» **WHAT THIS TASK INVOLVES**: Once you have read the records below, write them all out exactly as given.
• • •
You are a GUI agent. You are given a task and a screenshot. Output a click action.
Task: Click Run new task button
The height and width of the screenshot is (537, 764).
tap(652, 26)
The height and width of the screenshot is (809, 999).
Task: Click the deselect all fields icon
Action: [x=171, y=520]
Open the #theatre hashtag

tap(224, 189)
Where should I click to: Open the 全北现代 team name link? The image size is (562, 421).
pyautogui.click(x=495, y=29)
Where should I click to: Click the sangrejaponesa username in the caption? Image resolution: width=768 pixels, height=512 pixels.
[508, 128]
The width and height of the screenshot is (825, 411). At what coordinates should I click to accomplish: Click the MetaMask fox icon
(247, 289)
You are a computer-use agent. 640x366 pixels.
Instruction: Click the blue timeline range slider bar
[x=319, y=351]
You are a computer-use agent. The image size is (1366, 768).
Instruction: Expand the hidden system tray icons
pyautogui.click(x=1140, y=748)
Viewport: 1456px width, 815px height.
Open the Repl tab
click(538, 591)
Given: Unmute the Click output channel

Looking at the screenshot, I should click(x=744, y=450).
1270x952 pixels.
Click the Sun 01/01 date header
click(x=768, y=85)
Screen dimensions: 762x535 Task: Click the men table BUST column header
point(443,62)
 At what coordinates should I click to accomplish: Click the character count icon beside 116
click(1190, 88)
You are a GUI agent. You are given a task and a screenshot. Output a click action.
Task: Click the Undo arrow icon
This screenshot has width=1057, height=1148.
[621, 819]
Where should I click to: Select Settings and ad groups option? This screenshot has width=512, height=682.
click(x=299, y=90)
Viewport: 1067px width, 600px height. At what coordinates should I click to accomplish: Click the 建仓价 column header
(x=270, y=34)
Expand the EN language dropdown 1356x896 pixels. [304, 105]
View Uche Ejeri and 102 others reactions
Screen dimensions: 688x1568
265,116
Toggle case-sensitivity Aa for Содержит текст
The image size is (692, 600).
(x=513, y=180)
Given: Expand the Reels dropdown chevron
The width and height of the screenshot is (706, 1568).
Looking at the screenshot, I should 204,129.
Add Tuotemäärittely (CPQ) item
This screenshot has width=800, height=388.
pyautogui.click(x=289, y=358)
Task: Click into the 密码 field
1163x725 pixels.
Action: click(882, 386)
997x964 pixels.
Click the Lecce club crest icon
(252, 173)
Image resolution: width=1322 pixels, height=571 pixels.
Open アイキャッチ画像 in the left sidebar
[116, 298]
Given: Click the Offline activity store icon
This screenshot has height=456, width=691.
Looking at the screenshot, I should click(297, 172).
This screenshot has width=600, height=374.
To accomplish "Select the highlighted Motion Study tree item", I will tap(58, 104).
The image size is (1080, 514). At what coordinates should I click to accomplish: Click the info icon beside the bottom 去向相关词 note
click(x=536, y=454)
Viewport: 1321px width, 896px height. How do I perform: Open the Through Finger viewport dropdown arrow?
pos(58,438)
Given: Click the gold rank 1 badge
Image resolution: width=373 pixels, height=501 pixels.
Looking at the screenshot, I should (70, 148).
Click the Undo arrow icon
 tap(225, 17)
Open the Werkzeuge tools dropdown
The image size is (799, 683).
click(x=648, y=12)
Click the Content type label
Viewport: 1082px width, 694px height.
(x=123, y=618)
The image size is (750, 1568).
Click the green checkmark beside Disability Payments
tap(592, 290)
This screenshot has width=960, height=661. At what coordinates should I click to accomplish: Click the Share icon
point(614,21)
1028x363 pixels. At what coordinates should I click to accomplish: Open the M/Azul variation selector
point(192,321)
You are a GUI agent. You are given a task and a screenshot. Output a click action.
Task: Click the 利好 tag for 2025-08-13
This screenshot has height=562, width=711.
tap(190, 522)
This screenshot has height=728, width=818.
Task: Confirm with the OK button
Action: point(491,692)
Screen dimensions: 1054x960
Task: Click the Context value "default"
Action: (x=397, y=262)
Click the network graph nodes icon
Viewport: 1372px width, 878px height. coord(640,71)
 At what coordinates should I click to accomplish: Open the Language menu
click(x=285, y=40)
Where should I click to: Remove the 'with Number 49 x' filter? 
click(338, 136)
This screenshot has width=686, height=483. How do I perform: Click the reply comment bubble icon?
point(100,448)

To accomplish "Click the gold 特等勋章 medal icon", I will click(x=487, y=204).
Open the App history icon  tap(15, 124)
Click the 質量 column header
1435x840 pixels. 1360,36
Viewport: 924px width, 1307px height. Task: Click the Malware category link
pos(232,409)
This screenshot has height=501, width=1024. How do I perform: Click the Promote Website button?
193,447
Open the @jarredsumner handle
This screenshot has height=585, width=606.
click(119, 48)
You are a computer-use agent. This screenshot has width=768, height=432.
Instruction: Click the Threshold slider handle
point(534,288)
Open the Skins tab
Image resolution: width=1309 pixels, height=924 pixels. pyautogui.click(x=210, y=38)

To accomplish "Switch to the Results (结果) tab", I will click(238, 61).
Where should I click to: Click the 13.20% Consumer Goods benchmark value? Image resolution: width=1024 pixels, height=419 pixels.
• • •
» **COMPLETED TASK**:
You are a GUI agent. You are given a task and a screenshot. Output a click action.
Task: Click Run new task button
The height and width of the screenshot is (537, 764).
tap(652, 26)
The height and width of the screenshot is (809, 999).
Task: Click the deselect all fields icon
Action: [x=171, y=520]
Open the #theatre hashtag

tap(224, 189)
Where should I click to: Open the 全北现代 team name link? The image size is (562, 421).
pyautogui.click(x=495, y=29)
Where should I click to: Click the sangrejaponesa username in the caption? Image resolution: width=768 pixels, height=512 pixels.
[508, 128]
The width and height of the screenshot is (825, 411). At what coordinates should I click to accomplish: Click the MetaMask fox icon
(247, 289)
You are a computer-use agent. 640x366 pixels.
Instruction: Click the blue timeline range slider bar
[x=319, y=351]
You are a computer-use agent. The image size is (1366, 768).
Instruction: Expand the hidden system tray icons
pyautogui.click(x=1140, y=748)
Viewport: 1456px width, 815px height.
Open the Repl tab
click(538, 591)
Given: Unmute the Click output channel

Looking at the screenshot, I should click(x=744, y=450).
1270x952 pixels.
Click the Sun 01/01 date header
click(x=768, y=85)
Screen dimensions: 762x535 Task: Click the men table BUST column header
point(443,62)
 At what coordinates should I click to accomplish: Click the character count icon beside 116
click(1190, 88)
You are a GUI agent. You are given a task and a screenshot. Output a click action.
Task: Click the Undo arrow icon
This screenshot has width=1057, height=1148.
[621, 819]
Where should I click to: Select Settings and ad groups option? This screenshot has width=512, height=682.
click(x=299, y=90)
Viewport: 1067px width, 600px height. At what coordinates should I click to accomplish: Click the 建仓价 column header
(x=270, y=34)
Expand the EN language dropdown 1356x896 pixels. [304, 105]
View Uche Ejeri and 102 others reactions
Screen dimensions: 688x1568
265,116
Toggle case-sensitivity Aa for Содержит текст
The image size is (692, 600).
(x=513, y=180)
Given: Expand the Reels dropdown chevron
The width and height of the screenshot is (706, 1568).
Looking at the screenshot, I should 204,129.
Add Tuotemäärittely (CPQ) item
This screenshot has width=800, height=388.
pyautogui.click(x=289, y=358)
Task: Click into the 密码 field
1163x725 pixels.
Action: click(882, 386)
997x964 pixels.
Click the Lecce club crest icon
(252, 173)
Image resolution: width=1322 pixels, height=571 pixels.
Open アイキャッチ画像 in the left sidebar
[116, 298]
Given: Click the Offline activity store icon
This screenshot has height=456, width=691.
Looking at the screenshot, I should click(297, 172).
This screenshot has width=600, height=374.
To accomplish "Select the highlighted Motion Study tree item", I will tap(58, 104).
The image size is (1080, 514). At what coordinates should I click to accomplish: Click the info icon beside the bottom 去向相关词 note
click(x=536, y=454)
Viewport: 1321px width, 896px height. How do I perform: Open the Through Finger viewport dropdown arrow?
pos(58,438)
Given: Click the gold rank 1 badge
Image resolution: width=373 pixels, height=501 pixels.
Looking at the screenshot, I should (70, 148).
Click the Undo arrow icon
 tap(225, 17)
Open the Werkzeuge tools dropdown
The image size is (799, 683).
click(x=648, y=12)
Click the Content type label
Viewport: 1082px width, 694px height.
(x=123, y=618)
The image size is (750, 1568).
Click the green checkmark beside Disability Payments
tap(592, 290)
This screenshot has width=960, height=661. At what coordinates should I click to accomplish: Click the Share icon
point(614,21)
1028x363 pixels. At what coordinates should I click to accomplish: Open the M/Azul variation selector
point(192,321)
You are a GUI agent. You are given a task and a screenshot. Output a click action.
Task: Click the 利好 tag for 2025-08-13
This screenshot has height=562, width=711.
tap(190, 522)
This screenshot has height=728, width=818.
Task: Confirm with the OK button
Action: point(491,692)
Screen dimensions: 1054x960
Task: Click the Context value "default"
Action: (x=397, y=262)
Click the network graph nodes icon
Viewport: 1372px width, 878px height. coord(640,71)
 At what coordinates should I click to accomplish: Open the Language menu
click(x=285, y=40)
Where should I click to: Remove the 'with Number 49 x' filter? 
click(338, 136)
This screenshot has width=686, height=483. How do I perform: Click the reply comment bubble icon?
point(100,448)

To accomplish "Click the gold 特等勋章 medal icon", I will click(x=487, y=204).
Open the App history icon  tap(15, 124)
Click the 質量 column header
1435x840 pixels. 1360,36
Viewport: 924px width, 1307px height. Task: Click the Malware category link
pos(232,409)
This screenshot has height=501, width=1024. How do I perform: Click the Promote Website button?
193,447
Open the @jarredsumner handle
This screenshot has height=585, width=606.
click(119, 48)
You are a computer-use agent. This screenshot has width=768, height=432.
Instruction: Click the Threshold slider handle
point(534,288)
Open the Skins tab
Image resolution: width=1309 pixels, height=924 pixels. pyautogui.click(x=210, y=38)

To accomplish "Switch to the Results (结果) tab", I will click(238, 61).
Where should I click to: Click the 13.20% Consumer Goods benchmark value? Image resolution: width=1024 pixels, height=419 pixels.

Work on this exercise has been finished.